# Pictures of Shiva



## Chrome (Feb 17, 2007)

My friend was using her in a a photograpghy project on some roses I have

thought id share!


----------



## Rick (Feb 17, 2007)

Looks like its a male. :lol:


----------



## padkison (Feb 17, 2007)

An Orchid Mantis on that black rose would be a nice contrast.


----------



## Chrome (Feb 17, 2007)

> Looks like its a male. :lol:


Really? usually her body is curled up but not in these pics and I was told its a female.


----------



## yen_saw (Feb 18, 2007)

Yes it appears to be a sub-subadult male Asian Giant mantis.

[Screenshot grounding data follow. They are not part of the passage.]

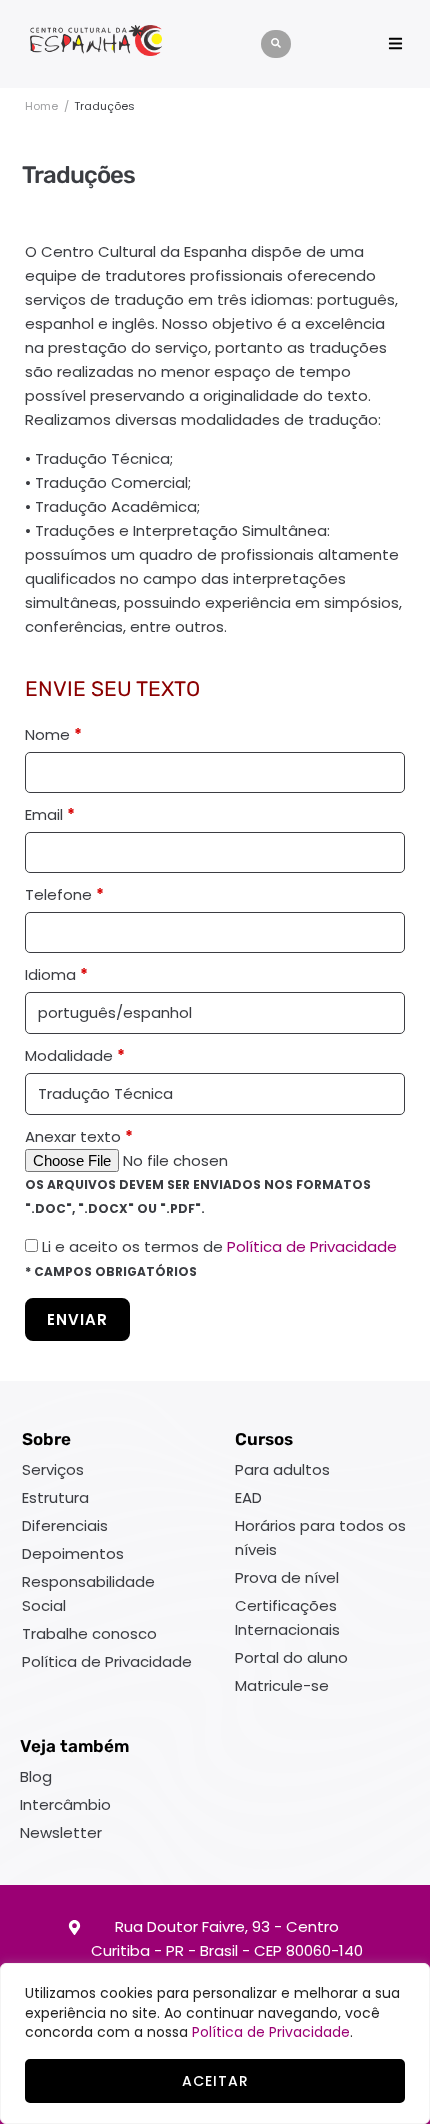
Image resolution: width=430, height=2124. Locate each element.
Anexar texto (79, 1136)
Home (41, 106)
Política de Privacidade (271, 2032)
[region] (215, 2043)
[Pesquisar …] (276, 44)
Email (50, 814)
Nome (53, 734)
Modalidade (75, 1055)
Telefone (64, 894)
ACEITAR (215, 2081)
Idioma (56, 974)
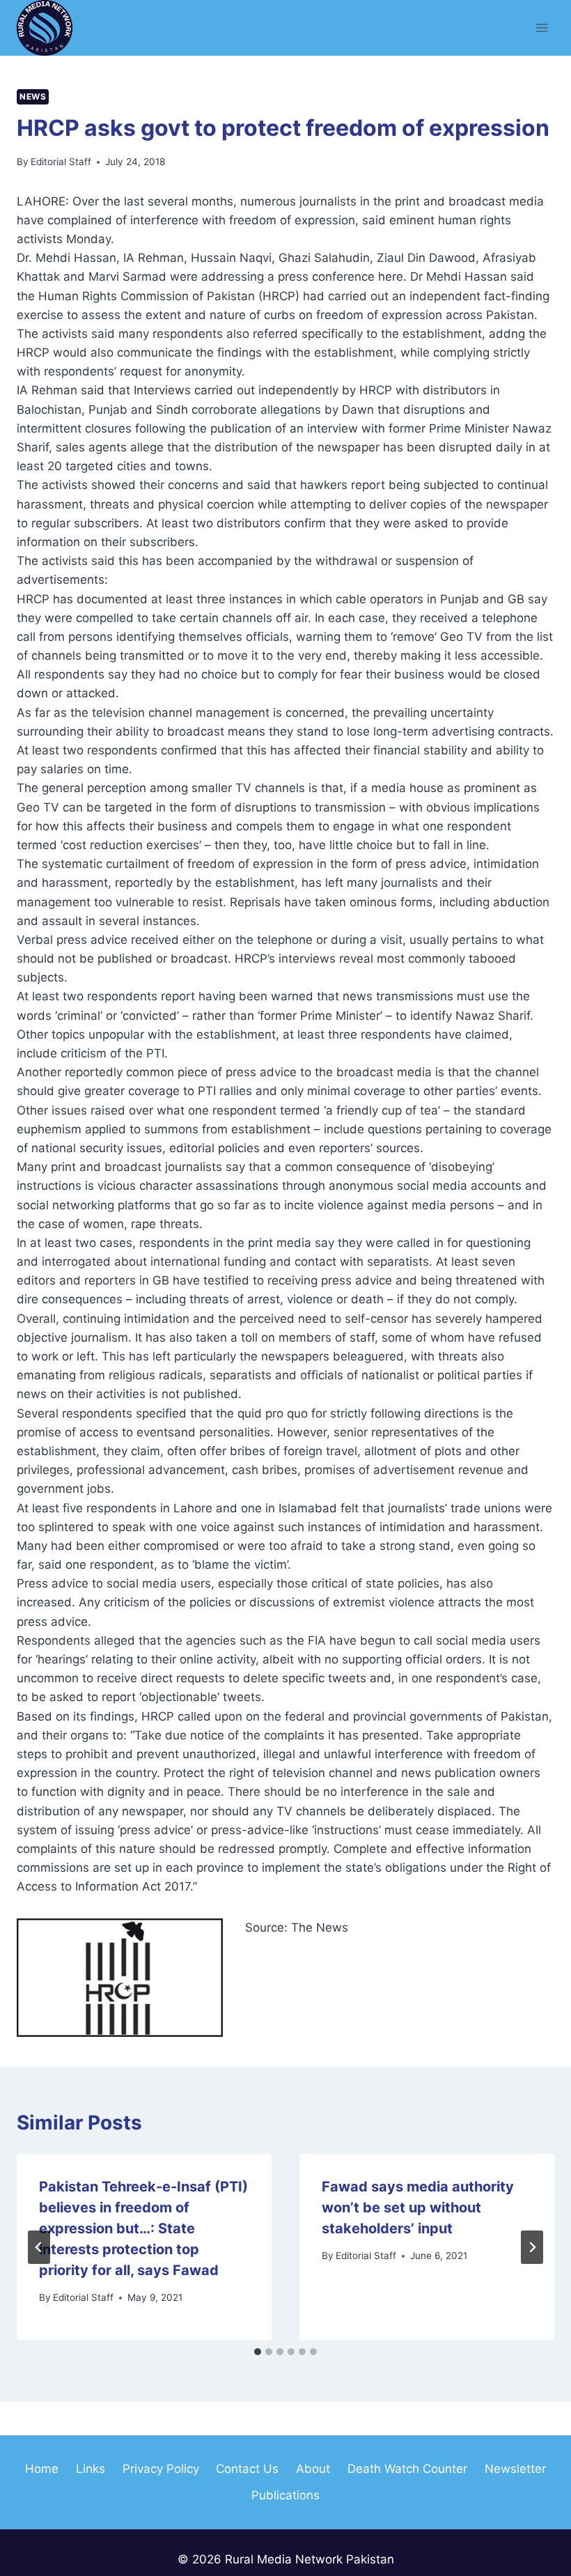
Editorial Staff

> An Orchid Mantis on that black rose would be a nice contrast.


Agree!! Especially a large subadult female sitting on top of it.


----------



## Rick (Feb 18, 2007)

> > Looks like its a male. :lol:
> 
> 
> Really? usually her body is curled up but not in these pics and I was told its a female.


Last segment of the abdomen is small indicating a male. Thats the best way to tell on a nymph. Adults are very easy to sex.


----------



## Chrome (Feb 18, 2007)

well! Now I know! its a male lol. Anything else you can tell me about him? Is he close to moulting? How long will it take for him to be an adult?


----------



## yen_saw (Feb 18, 2007)

He will most likely need 2 more molts to be an adult. You will know he is about to molt when he refused to take more food, do not leave food like crickets with him when he is about to molt. It will probably take him another 4-6 weeks to become an adult depending on the temperature and food supply. Good luck!


----------